Angiosarcomas are rare, accounting for approximately 2% to 4% of all soft tissue sarcomas [77,78]. More than 50% of angiosarcomas arise in the skin, while the remainder frequently occur in the breast, visceral organs, or deep soft tissues, such as the deep muscles of the lower extremity [79]. Primary angiosarcoma of the retroperitoneum is exceedingly rare and the literature of these tumors is limited [79,80,81,82,83,84].

Most often, the etiology of an angiosarcoma is unknown. Some cases arise following radiation exposure or chronic lymphedema [1]. There are rare reported associations of angiosarcomas arising in the setting of implanted foreign materials, in association with arteriovenous fistulas or vascular lesions, including vascular malformations [81,85]. Rarely, angiosarcomas may develop as a heterologous component in other tumors, including nerve sheath tumors (see section on MPNST) and germ cell tumors [86,87].

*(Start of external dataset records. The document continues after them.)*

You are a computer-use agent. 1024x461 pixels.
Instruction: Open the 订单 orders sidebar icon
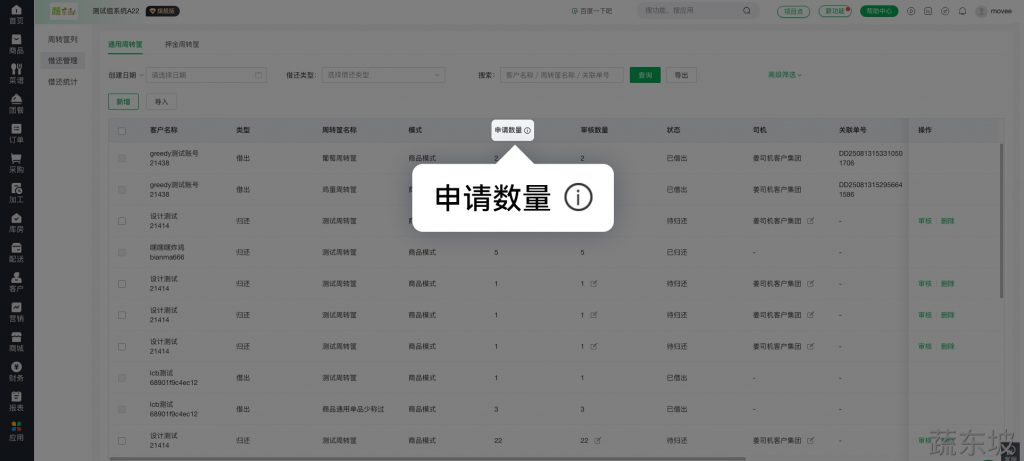click(16, 133)
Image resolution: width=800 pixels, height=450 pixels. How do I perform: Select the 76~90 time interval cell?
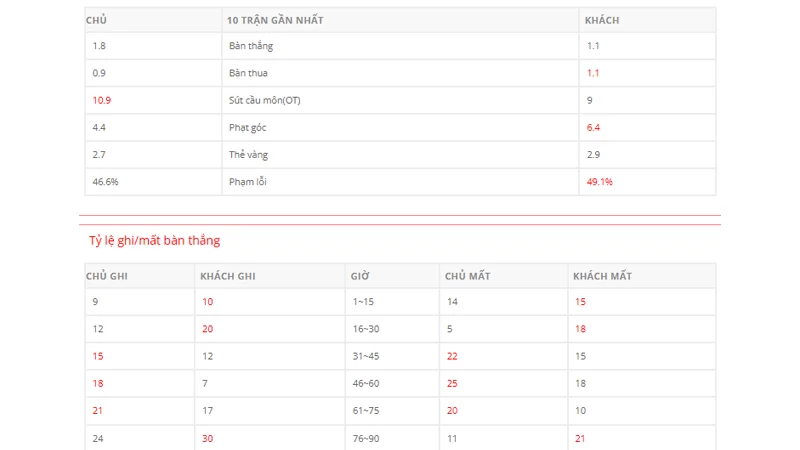coord(365,437)
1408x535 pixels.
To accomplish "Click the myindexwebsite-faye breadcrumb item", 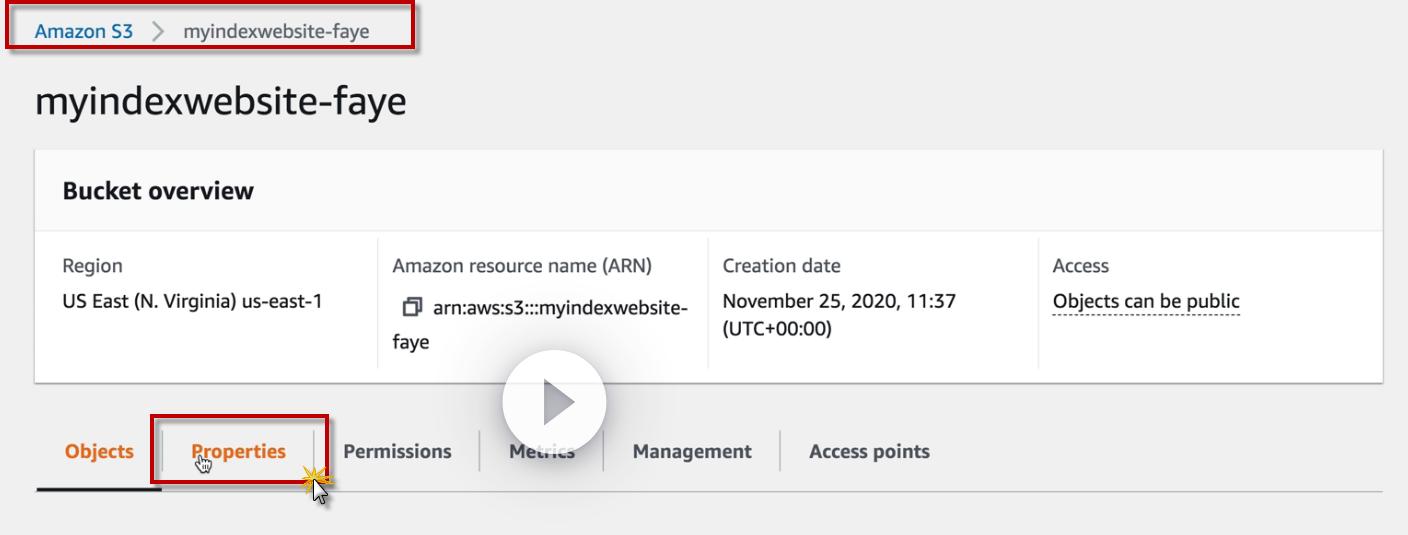I will [276, 31].
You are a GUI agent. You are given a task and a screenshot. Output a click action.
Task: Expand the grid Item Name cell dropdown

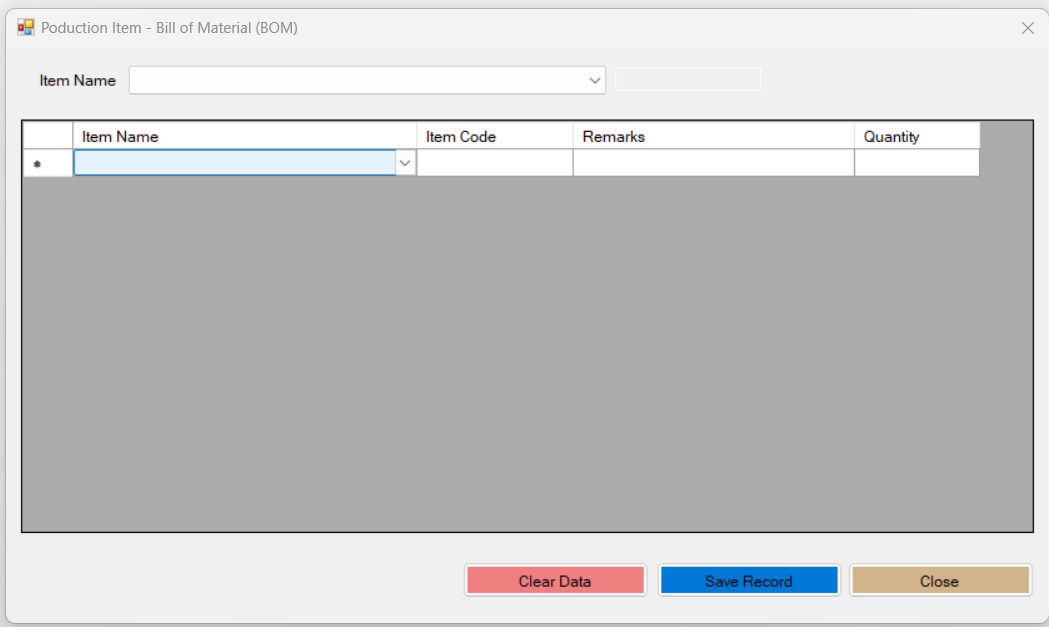405,163
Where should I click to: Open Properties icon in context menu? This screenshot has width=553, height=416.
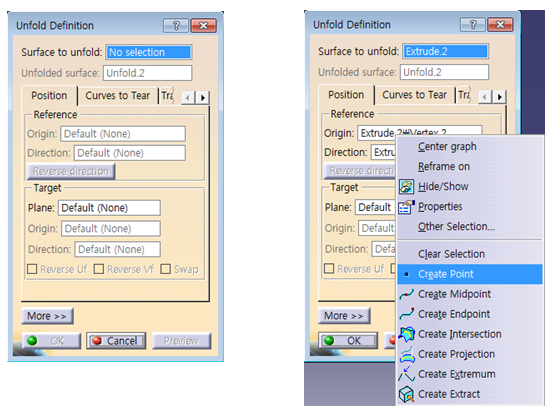(x=406, y=207)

Microscopically, angiosarcomas are malignant vascular neoplasms composed of atypical endothelial cells with infiltrative, poorly defined margins. They have a broad morphological appearance, ranging from lesions that are cytologically bland with well-formed, anastomosing vessels, to solid sheets of highly pleomorphic tumor cells, that may be epithelioid or spindled, without definite vasoformation (Figure 3n). Tumors with high-grade morphology typically show increased mitotic activity, atypical mitotic figures, and coagulative necrosis. By immunohistochemistry, angiosarcomas demonstrate a vascular phenotype with staining for CD31 (membranous), ERG (nuclear), CD34 and Factor VIII. Epithelioid markers, including cytokeratins and EMA, may be positive in angiosarcomas with epithelioid morphology (often designated as epithelioid angiosarcoma). In angiosarcomas that develop in the setting of chronic lymphedema or radiation, there is usually strong positivity for MYC. The latter correlates with MYC gene amplifications, which are rarely present in primary angiosarcoma [88,89]. In addition, they may also show alterations in TP53 and mTOR pathways [90]. Overall, the molecular profile of angiosarcomas typically demonstrate complex karyotypes [91].

14. Conclusions

Retroperitoneal sarcomas are relatively rare tumors. Complete surgical resection remains the standard of care. The most frequent types include WDLPS, DDLPS, and LMS. Accurate pathologic diagnosis requires careful histologic examination with the integration of immunohistochemistry, cytogenetics, and molecular studies. Limited tissue biopsies can pose a diagnostic challenge to the pathologist. Specifically, the essential histologic features of a tumor may not be captured, due to sampling bias leading to an incorrect diagnosis or grade, until the excised specimen has been fully sampled. Additionally, WDLPS can mimic benign entities, such as AML, myelolipoma, or leiomyoma; therefore, careful interpretation is required for small biopsies. Overall, a multidisciplinary approach is crucial to arrive at a correct diagnosis.